Its case is awaiting a decision from the Ministry of Education, which owns the land.
Knight says in return the club used to coach up to 3500 pupils through the school's curriculum with Learn to Swim instructors also offering their services at Raureka School pool in Hastings.
"The loss of the pool itself was a huge blow to the Taradale community."
Trust chairman Brendon Rope says the submission was lodged on December 22 and the ministry had given a three to five-month window to approve.
Rope says a meeting was held on March 11 to update everyone.
"We have formed a trust, registered as a charity to make contacts with funding agencies so we're just waiting for the ministry to come back to say, 'Yep, you can rebuild the roof of our building and on our land'."
Rope says the project will involve dismantling the existing roof and steel structure, and replacing it "in a like-for-like construction method but just using better materials".
Greendale club has 45 members from eight to 16 with females outnumbering boys.
It had lost a cluster of senior swimmers within 12 months of Knight assuming the mantle about five years ago through "natural attrition".
"They get to a certain age where they have achieved what they want to so there's more things in life to just swimming up and down the pool.
"Swimming is not an easy sport. It's very time-consuming and very hard on their social lives."
Myriad distractions these days add to that dwindling numbers, especially from the age of 14 to 16.
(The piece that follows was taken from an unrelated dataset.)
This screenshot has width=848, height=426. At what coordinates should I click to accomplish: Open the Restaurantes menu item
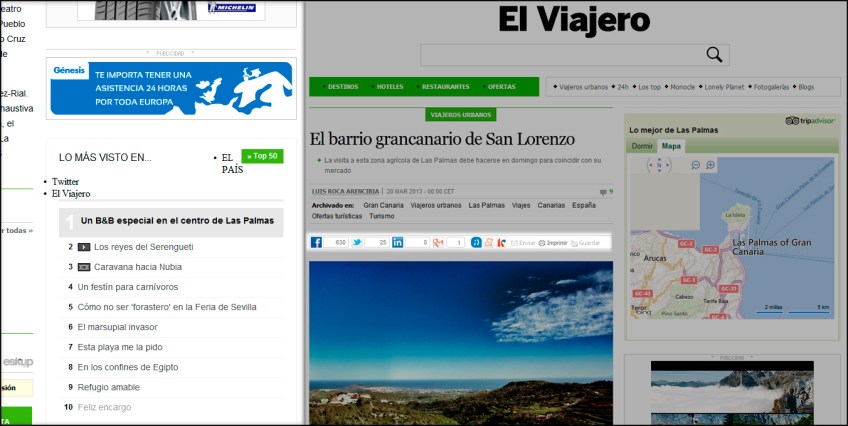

"Part of my job as coach, as I see it, is to encourage and nurture these kids to achieve what they never thought possible through confirmation of swimming, skills, drills and giving them the confidence to have a go at things they never thought they could do."
Knight says parents are right behind him and the committee.
He began coaching fulltime several years after knee surgery curtailed his career as a police dog handler.
After a Learn to Swim job at Greendale club, he assumed the mantle of senior coach when stalwart Noel Hardgrave-Booth retired in 2016.
Knight is immensely proud of the way his proteges have progressed over the years, always trying to turn trainings into fun activities.
"Swimming can be boring. I'm not afraid to try something different and if it doesn't work then you learn from your mistakes, so coaches learn from mistakes just as swimmers do."
Looking down at the pool all day can be testing so he has come up with Fun Friday where the entire squad play games and have relays which youngsters look forward to.